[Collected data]
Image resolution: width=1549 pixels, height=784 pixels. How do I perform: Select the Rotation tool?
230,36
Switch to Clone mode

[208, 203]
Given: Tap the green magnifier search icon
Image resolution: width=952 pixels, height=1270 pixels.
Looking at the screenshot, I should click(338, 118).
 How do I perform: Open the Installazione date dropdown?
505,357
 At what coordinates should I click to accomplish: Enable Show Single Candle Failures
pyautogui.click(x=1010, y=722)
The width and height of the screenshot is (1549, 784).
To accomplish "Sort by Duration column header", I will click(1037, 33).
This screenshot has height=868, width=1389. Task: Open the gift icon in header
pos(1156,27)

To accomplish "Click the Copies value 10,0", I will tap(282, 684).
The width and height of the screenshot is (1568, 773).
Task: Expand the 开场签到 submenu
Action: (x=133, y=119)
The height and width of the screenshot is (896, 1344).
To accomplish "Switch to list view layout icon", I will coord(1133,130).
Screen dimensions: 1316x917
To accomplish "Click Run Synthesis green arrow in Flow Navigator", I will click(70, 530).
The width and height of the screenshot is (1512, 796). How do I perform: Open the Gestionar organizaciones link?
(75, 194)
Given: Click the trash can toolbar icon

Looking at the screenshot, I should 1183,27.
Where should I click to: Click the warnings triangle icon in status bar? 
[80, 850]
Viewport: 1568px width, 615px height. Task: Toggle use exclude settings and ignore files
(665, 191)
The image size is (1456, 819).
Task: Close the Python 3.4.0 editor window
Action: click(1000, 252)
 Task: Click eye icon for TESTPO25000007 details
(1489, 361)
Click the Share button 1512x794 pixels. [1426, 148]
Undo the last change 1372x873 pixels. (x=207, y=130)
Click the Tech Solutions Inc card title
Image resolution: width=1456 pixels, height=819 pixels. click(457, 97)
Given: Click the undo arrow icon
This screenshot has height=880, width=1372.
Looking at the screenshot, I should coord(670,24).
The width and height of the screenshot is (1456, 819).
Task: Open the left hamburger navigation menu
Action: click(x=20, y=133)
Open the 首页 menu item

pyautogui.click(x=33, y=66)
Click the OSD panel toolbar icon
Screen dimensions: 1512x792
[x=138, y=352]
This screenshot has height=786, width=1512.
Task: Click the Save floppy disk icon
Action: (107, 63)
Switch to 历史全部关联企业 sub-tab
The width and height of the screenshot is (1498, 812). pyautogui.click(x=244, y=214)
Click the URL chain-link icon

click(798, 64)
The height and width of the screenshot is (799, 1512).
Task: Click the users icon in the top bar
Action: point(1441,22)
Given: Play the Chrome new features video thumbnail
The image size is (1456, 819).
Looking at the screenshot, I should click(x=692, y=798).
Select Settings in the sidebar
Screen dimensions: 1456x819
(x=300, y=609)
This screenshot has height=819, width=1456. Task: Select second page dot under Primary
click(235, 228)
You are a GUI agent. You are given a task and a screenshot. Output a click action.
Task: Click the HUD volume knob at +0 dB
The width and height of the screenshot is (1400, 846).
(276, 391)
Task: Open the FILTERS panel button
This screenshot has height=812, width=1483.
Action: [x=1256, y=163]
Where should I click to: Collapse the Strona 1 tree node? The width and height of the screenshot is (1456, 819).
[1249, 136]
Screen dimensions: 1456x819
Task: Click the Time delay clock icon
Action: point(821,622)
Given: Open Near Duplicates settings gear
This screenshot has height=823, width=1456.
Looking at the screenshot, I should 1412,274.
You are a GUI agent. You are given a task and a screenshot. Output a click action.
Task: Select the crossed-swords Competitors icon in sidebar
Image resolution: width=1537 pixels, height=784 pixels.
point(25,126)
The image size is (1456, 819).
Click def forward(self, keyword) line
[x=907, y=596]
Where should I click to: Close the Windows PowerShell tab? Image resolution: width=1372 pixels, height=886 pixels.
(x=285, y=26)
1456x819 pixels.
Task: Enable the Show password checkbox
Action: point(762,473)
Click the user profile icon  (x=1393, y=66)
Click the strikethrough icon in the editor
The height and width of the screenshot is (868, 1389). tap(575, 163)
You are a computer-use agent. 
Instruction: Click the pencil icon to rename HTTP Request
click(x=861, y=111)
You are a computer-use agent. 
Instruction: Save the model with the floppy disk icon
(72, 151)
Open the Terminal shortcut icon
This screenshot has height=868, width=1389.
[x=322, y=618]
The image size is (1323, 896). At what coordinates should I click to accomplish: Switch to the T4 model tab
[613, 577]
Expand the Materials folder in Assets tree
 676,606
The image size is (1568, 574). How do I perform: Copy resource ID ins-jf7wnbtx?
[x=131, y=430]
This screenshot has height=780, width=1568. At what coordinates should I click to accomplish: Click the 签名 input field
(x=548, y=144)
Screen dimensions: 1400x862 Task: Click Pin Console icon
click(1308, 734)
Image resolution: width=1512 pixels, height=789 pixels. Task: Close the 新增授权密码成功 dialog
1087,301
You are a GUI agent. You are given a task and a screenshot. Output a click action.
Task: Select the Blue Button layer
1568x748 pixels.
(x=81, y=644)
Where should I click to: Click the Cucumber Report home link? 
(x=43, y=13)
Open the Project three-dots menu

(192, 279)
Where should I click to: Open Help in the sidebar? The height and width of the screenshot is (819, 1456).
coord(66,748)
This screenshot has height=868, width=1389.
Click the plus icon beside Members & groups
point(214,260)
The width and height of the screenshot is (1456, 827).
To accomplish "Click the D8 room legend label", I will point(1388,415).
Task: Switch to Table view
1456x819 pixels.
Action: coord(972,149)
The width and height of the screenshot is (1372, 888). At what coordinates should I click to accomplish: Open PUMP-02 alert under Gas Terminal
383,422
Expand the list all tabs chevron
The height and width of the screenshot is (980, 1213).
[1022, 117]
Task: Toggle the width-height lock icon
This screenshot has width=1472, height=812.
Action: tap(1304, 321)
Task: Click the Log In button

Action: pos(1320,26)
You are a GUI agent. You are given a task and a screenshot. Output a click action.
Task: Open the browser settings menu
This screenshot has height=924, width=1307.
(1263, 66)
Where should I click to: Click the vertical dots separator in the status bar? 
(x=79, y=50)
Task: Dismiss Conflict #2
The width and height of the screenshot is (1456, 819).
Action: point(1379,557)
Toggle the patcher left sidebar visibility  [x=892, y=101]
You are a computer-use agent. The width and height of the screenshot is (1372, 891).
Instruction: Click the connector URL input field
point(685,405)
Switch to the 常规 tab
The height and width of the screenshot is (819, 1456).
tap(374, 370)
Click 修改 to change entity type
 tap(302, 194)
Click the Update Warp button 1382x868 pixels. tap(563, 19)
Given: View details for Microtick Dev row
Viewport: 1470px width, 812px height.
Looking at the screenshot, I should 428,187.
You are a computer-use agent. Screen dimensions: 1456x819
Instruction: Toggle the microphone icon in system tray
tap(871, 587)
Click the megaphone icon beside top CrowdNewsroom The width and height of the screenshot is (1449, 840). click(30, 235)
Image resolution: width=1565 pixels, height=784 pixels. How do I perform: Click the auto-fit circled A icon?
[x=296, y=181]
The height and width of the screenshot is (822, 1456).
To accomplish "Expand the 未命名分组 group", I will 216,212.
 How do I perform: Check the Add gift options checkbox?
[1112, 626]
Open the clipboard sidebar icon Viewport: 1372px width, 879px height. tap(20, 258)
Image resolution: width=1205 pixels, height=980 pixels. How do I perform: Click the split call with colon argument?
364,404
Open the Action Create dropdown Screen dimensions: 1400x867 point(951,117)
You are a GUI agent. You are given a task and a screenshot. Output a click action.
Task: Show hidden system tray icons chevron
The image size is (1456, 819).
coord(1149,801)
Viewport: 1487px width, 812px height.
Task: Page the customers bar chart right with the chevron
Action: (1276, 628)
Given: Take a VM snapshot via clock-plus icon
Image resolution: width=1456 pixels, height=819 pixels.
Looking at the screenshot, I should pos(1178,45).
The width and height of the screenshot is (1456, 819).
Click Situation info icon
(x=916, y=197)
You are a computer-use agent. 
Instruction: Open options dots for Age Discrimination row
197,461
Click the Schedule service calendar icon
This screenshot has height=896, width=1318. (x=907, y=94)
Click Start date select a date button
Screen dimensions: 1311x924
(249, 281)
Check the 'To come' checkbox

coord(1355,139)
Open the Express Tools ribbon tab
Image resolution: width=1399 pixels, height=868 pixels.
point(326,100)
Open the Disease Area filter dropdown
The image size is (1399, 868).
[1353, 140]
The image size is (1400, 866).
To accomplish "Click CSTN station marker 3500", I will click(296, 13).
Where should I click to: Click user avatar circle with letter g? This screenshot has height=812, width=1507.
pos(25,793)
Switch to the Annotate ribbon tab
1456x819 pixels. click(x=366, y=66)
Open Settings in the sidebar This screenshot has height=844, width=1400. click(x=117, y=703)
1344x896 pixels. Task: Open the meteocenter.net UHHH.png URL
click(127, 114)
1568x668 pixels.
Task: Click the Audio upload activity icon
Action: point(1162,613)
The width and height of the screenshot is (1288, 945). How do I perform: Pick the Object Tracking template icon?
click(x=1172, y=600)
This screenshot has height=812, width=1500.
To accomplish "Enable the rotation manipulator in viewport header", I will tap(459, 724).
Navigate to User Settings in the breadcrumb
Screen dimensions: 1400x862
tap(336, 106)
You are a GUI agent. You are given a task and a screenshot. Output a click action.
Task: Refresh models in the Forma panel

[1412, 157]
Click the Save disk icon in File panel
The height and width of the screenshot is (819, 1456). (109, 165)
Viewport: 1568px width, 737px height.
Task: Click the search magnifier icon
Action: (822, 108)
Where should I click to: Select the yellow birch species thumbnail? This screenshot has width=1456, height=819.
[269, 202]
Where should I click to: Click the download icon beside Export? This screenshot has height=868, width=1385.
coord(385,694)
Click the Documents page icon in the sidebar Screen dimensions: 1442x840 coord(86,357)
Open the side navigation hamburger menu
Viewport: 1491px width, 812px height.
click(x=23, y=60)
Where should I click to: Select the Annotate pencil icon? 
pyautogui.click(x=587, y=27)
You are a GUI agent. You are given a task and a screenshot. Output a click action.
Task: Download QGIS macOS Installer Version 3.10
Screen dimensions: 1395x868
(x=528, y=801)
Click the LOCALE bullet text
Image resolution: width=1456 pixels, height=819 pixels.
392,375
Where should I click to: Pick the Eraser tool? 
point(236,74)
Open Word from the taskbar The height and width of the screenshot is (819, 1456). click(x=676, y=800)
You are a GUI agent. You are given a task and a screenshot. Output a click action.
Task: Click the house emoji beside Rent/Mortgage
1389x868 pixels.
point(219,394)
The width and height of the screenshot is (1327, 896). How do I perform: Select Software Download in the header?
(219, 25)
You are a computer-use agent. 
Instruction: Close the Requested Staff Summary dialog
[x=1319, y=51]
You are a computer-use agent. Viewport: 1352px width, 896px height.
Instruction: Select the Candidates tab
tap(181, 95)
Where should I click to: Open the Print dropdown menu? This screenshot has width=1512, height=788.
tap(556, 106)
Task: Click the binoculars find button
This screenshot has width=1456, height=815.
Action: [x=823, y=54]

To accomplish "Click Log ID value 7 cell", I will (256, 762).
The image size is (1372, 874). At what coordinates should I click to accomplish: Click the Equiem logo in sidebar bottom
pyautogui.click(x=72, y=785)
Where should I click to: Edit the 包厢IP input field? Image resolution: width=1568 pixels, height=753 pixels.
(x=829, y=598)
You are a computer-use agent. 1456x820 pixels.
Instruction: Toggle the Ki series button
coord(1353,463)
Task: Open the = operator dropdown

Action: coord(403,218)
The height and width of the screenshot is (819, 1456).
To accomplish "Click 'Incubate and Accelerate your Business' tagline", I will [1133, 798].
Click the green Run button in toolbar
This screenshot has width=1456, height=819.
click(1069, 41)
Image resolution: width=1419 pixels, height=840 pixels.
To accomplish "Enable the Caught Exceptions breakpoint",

**TASK BRIEF**
What is needed is every line of the records above that contains the word "arrow".

**EXERCISE RESULT**
To accomplish "Click Run Synthesis green arrow in Flow Navigator", I will click(70, 530).
Given: Click the undo arrow icon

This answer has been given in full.